# [DATA LISTING]
┄┄┄┄┄┄┄┄┄┄

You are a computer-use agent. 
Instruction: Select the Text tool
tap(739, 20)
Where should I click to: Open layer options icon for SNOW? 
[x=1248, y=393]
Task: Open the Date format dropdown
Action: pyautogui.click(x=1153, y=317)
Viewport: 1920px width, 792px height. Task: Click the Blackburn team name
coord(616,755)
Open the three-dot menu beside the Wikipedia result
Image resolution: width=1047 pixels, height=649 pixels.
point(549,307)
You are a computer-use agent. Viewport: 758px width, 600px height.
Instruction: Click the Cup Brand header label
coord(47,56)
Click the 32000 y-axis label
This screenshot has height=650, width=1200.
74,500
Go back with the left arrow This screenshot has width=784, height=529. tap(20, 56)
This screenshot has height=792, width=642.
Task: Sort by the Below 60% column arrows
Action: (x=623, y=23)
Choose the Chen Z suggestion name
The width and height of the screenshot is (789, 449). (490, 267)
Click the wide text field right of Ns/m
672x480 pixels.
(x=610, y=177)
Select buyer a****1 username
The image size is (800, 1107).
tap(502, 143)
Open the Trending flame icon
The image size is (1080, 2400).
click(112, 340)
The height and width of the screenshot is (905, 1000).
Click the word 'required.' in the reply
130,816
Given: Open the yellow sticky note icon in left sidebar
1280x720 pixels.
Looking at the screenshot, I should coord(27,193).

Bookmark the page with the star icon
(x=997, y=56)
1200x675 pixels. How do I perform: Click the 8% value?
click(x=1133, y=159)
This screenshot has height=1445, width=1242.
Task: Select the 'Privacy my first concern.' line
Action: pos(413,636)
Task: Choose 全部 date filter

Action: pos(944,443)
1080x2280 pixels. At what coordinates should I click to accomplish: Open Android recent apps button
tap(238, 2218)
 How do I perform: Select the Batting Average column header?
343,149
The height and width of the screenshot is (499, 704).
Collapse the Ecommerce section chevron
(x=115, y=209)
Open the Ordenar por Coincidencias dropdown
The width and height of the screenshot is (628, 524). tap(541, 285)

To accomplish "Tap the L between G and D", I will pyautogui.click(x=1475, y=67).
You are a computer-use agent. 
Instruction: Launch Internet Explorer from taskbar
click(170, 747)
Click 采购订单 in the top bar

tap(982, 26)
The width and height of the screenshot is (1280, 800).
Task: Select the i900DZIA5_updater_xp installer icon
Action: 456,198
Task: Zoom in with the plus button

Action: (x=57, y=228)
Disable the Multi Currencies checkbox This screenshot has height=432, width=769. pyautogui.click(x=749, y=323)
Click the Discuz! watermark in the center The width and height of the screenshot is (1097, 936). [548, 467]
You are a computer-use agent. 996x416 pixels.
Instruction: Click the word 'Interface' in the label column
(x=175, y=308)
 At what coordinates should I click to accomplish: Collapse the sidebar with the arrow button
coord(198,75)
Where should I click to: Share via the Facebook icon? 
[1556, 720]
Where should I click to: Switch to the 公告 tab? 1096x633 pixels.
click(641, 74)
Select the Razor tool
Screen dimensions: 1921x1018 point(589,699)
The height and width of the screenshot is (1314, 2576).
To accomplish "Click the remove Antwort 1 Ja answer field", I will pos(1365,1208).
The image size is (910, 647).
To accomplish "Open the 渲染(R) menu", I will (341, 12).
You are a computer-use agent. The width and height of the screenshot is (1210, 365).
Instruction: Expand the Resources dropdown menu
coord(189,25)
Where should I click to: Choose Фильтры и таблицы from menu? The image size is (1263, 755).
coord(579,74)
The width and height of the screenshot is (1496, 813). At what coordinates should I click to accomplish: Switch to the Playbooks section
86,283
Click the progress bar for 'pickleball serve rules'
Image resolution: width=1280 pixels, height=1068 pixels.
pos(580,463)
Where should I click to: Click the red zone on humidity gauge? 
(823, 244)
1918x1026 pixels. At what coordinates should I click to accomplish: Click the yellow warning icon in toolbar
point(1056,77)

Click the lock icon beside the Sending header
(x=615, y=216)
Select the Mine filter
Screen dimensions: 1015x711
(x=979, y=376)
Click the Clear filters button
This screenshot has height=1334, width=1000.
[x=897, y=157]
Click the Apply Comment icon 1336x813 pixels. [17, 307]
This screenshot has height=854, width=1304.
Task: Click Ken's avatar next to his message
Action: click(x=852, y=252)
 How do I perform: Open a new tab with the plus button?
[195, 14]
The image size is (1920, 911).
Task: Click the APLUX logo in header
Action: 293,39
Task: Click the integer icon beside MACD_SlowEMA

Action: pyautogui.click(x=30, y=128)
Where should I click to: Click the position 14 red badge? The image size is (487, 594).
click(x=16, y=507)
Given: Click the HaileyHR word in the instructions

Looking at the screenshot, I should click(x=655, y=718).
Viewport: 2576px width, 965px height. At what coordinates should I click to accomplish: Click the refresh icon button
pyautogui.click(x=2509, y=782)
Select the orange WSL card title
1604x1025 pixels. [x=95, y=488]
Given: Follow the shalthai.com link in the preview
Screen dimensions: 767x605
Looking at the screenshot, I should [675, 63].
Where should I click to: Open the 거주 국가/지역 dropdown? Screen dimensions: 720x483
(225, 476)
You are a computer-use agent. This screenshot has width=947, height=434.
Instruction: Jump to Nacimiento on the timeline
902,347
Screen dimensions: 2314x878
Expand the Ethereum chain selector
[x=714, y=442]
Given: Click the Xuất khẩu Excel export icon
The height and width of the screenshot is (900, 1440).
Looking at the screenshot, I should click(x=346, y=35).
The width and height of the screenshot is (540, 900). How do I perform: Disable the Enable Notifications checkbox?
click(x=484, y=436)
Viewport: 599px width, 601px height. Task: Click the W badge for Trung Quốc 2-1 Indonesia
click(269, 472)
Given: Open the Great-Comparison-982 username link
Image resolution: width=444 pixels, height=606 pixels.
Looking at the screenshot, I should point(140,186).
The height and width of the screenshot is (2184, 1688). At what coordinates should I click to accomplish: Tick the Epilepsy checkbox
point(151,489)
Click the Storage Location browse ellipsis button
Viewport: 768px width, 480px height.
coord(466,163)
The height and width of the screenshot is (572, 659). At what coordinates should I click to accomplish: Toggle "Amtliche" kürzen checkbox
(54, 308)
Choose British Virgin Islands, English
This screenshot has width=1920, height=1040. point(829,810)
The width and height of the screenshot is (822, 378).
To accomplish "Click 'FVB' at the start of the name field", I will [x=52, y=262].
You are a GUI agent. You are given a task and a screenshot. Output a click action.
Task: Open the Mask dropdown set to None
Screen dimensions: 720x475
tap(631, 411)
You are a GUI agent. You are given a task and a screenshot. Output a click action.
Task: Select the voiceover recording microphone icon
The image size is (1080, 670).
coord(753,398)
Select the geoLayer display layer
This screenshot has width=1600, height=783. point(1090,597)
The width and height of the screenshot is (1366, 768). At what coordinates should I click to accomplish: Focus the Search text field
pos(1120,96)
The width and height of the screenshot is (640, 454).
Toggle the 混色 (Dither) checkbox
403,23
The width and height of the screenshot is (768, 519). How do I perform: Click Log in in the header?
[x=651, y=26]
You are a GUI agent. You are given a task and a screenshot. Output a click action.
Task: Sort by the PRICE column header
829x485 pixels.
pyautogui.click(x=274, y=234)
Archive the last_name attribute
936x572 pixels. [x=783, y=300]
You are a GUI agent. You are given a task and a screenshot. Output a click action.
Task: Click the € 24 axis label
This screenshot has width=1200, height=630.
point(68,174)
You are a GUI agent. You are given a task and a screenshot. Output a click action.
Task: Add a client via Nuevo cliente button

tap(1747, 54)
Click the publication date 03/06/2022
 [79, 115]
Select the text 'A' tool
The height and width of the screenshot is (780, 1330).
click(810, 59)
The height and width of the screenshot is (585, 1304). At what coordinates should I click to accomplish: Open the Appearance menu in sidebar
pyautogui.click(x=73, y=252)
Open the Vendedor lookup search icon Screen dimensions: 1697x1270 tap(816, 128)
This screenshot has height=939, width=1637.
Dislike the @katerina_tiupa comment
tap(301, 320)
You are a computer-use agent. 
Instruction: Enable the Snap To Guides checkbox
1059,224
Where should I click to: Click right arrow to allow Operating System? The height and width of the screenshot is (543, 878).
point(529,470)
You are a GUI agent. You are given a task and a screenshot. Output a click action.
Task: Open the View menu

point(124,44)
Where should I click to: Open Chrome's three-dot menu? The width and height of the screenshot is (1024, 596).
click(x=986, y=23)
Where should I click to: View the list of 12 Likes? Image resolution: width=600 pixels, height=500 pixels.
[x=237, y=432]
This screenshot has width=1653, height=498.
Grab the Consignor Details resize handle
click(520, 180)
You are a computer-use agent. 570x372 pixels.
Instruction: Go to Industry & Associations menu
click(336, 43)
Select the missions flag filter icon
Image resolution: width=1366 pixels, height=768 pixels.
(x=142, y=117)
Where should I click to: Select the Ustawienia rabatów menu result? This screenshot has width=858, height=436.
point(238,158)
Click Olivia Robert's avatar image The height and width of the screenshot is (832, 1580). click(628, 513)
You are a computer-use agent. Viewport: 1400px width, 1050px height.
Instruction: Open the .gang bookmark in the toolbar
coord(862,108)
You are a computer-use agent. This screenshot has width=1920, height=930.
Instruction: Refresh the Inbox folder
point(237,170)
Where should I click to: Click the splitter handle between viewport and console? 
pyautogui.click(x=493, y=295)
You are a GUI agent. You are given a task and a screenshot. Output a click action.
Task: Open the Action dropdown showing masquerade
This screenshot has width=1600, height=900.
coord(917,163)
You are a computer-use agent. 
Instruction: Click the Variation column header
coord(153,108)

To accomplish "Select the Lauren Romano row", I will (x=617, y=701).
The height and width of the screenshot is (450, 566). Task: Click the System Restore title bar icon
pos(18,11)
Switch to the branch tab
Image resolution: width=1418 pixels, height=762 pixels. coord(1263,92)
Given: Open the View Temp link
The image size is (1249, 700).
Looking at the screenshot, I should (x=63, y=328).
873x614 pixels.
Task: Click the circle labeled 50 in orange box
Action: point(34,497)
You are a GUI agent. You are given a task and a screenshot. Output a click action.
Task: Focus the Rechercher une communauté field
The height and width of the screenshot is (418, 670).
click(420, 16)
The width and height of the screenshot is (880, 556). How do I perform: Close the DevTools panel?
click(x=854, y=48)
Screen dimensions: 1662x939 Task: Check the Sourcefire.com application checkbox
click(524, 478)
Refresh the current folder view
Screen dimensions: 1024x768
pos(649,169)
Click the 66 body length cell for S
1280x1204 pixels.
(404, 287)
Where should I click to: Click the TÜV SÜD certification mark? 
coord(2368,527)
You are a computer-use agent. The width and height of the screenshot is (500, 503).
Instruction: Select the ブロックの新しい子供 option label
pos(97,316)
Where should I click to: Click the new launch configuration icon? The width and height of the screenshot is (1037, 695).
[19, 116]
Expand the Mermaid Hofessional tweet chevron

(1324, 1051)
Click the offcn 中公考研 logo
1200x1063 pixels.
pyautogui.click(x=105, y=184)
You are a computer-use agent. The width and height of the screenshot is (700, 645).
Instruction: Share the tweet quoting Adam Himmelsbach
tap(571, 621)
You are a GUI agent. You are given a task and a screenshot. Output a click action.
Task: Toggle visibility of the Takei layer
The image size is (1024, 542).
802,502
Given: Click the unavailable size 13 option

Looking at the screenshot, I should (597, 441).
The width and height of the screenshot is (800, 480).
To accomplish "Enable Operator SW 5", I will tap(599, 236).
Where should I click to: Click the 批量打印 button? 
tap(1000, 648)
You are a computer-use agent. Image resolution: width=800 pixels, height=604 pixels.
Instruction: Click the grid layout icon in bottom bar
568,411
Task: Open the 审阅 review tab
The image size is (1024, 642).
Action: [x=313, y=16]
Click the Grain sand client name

┄┄┄┄┄┄┄┄┄┄

# [EXERCISE AIM]
Every line holding the word "link" should be copied out of the records above.

# [WRITTEN SOLUTION]
Given: Follow the shalthai.com link in the preview
Given: Open the Great-Comparison-982 username link
Given: Open the View Temp link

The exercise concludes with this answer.